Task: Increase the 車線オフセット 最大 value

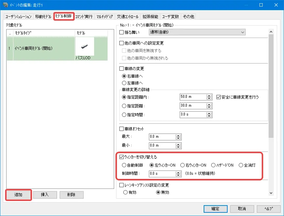Action: tap(178, 135)
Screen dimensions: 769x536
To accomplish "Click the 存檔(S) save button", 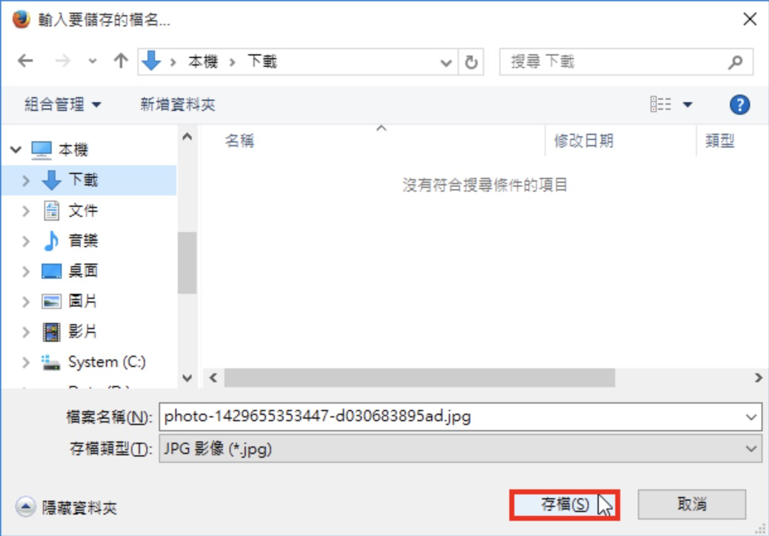I will point(565,504).
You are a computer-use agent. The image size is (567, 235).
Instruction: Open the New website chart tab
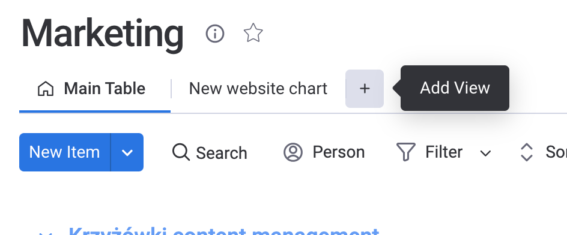(x=258, y=89)
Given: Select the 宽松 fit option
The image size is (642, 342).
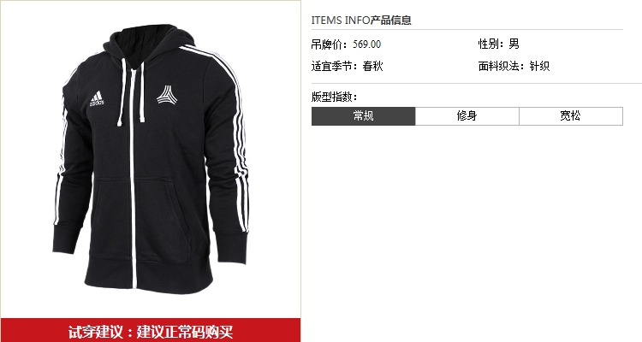Looking at the screenshot, I should point(571,116).
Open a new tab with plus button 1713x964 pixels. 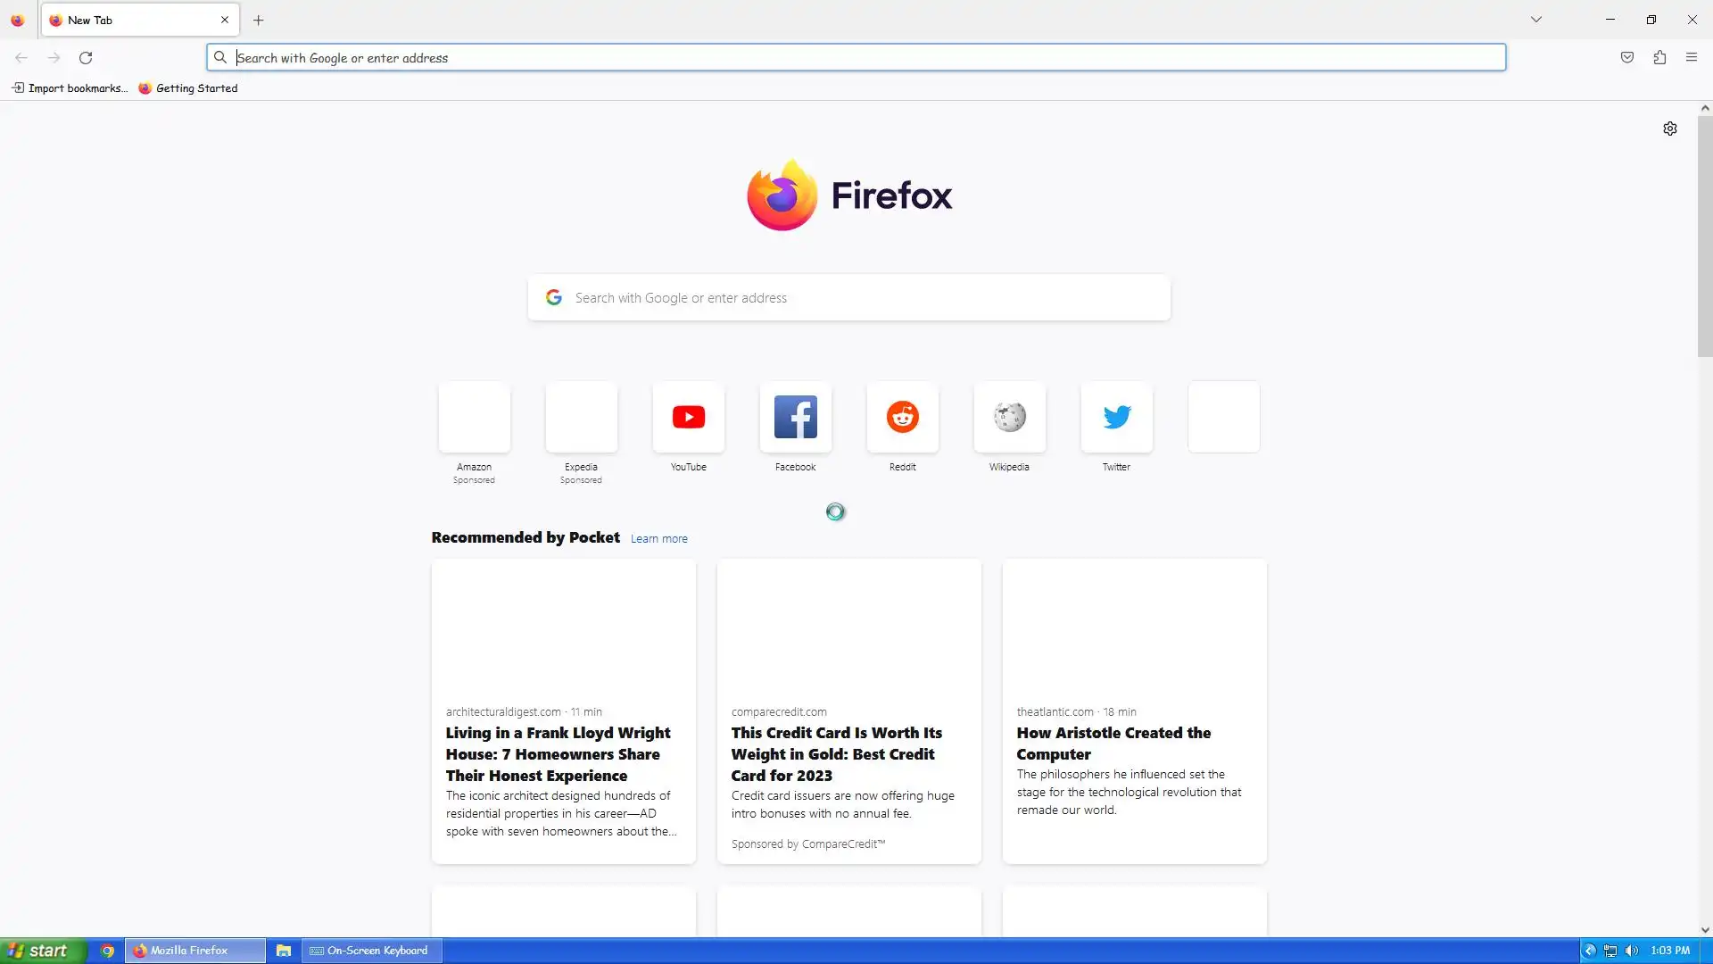click(x=259, y=20)
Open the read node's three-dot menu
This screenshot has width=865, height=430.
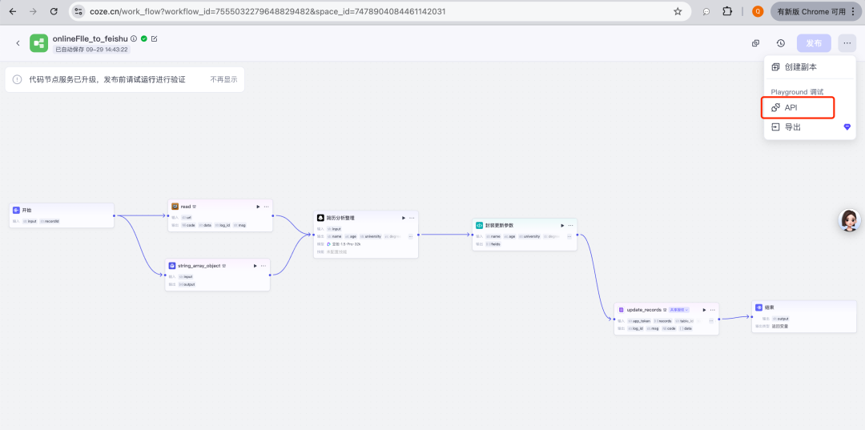point(266,207)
•••••
- **WORK INSTRUCTIONS**:
Rewrite the data from the line containing "Open the read node's three-dot menu" through the end of the data as a numbered list, skipping any blank lines. Leave the pictures out.

- **TASK RESPONSE**:
1. Open the read node's three-dot menu
2. This screenshot has width=865, height=430.
3. point(266,207)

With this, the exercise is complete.